The group is now in the middle of spinning off its plantation and property businesses into two new listed companies, effectively splitting the group into three separate entities with the trading and logistics business remaining with the parent company.
It has obtained the relevant approvals from the Securities Commission Malaysia and Bursa Malaysia Securities Bhd.
A circular to shareholders was despatched on Nov 4, giving notice for an EGM to be convened on Nov 20 and detailing the listing reference price range and corresponding market capitalisation for Sime Darby Plantation Bhd and Sime Darby Property Bhd.
The listing of the entities is slated for the end of this month. As at end-September, Sime Darby’s borrowings stood at RM2.8 billion with long-term borrowings comprising 20% of the amount and short-term borrowings the rest.
Its debt-to-equity ratio stood at 18%, while cash amounted to RM1.9 billion. The group’s plantation division recorded a net profit of RM1.02 billion in 1Q of financial year 2018 (1QFY18) versus RM151 million posted the year prior. This was due partly to gain on sale of land to Sime Darby Property of RM676 million and a one-off reversal of accruals of RM95 million.
FFB production improved to 2.7 million metric tonnes (MT) in 1Q from 2.15 million MT previously, while average CPO price realised rose to RM2,693/MT from RM2,592/MT a year ago.
Plantation division MD Datuk Franki Anthony Dass said the group’s FFB production for the FY18 ending June 30, is projected to rise between 6% to 7% YoY.
“We expect FFB production up to the end of 2017 to be much better than last year.
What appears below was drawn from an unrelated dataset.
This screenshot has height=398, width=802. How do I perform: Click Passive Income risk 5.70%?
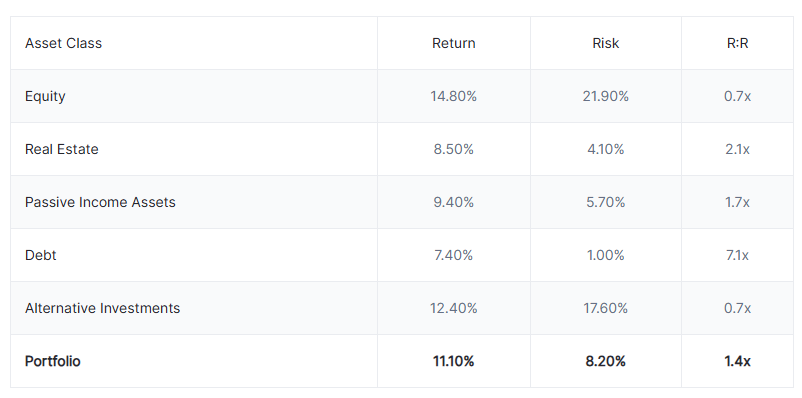pyautogui.click(x=606, y=202)
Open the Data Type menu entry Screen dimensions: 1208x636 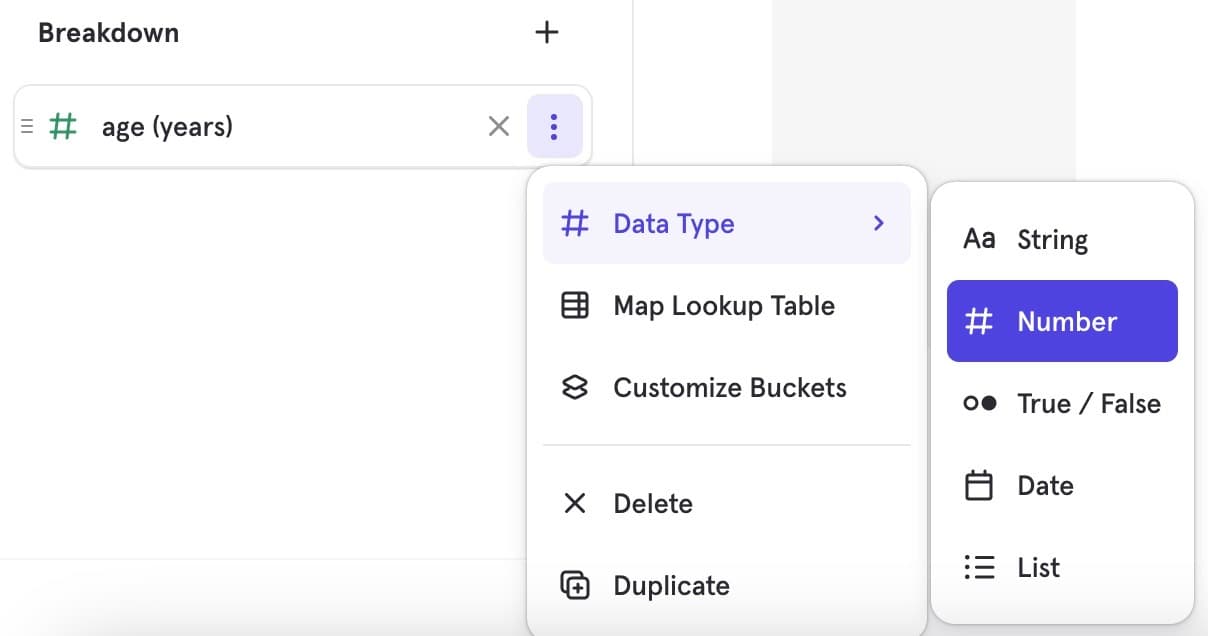[674, 224]
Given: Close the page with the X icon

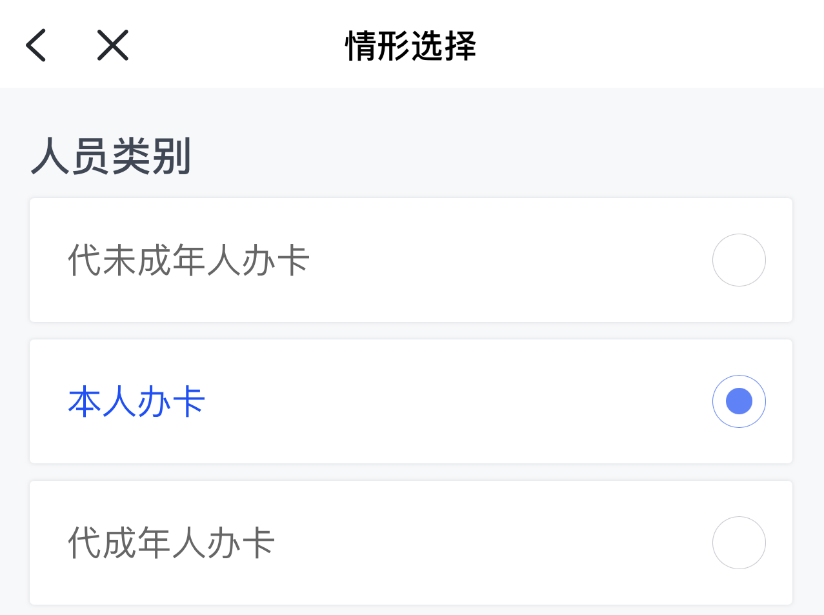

CPO prices are estimated to hold at between RM2,600/MT and RM2,700/MT until end- 2017,” he said.
The property division’s net profit jumped to RM422 million in 1Q18 from RM149 million in 1Q17 on gains on disposal of its 40% stake in Seriemas Development Sdn Bhd of RM278 million and the sale of Malaysia Land Development Co Bhd of RM41 million.
It also gleaned RM87 million in share of profits from the Battersea project in London, and higher contribution from the Elmina West, Elmina East and Serenity Cove projects.
The group’s industrial division recorded a pretax profit of RM247 million for the quarter under review versus RM51 million a year ago, driven by gain on disposal of three properties in Australia of RM156 million under a sale and lease-back arrangement, as well as higher equipment deliveries and product support sales to the construction and mining sectors in Australia and China.
Pretax profit for the motor division slid 14% to RM112 million in 1Q18 from RM130 million 1Q17, mainly from the impairment of the distribution rights in Vietnam of RM61 million following the group’s decision to exit the market.
The logistics segment’s pretax profit grew 50% to RM18 million in the quarter under review against RM12 million last year, largely attributable to a foreign-exchange gain on a joint-venture loan, higher general cargo throughput at Weifang Port, and higher sales volume.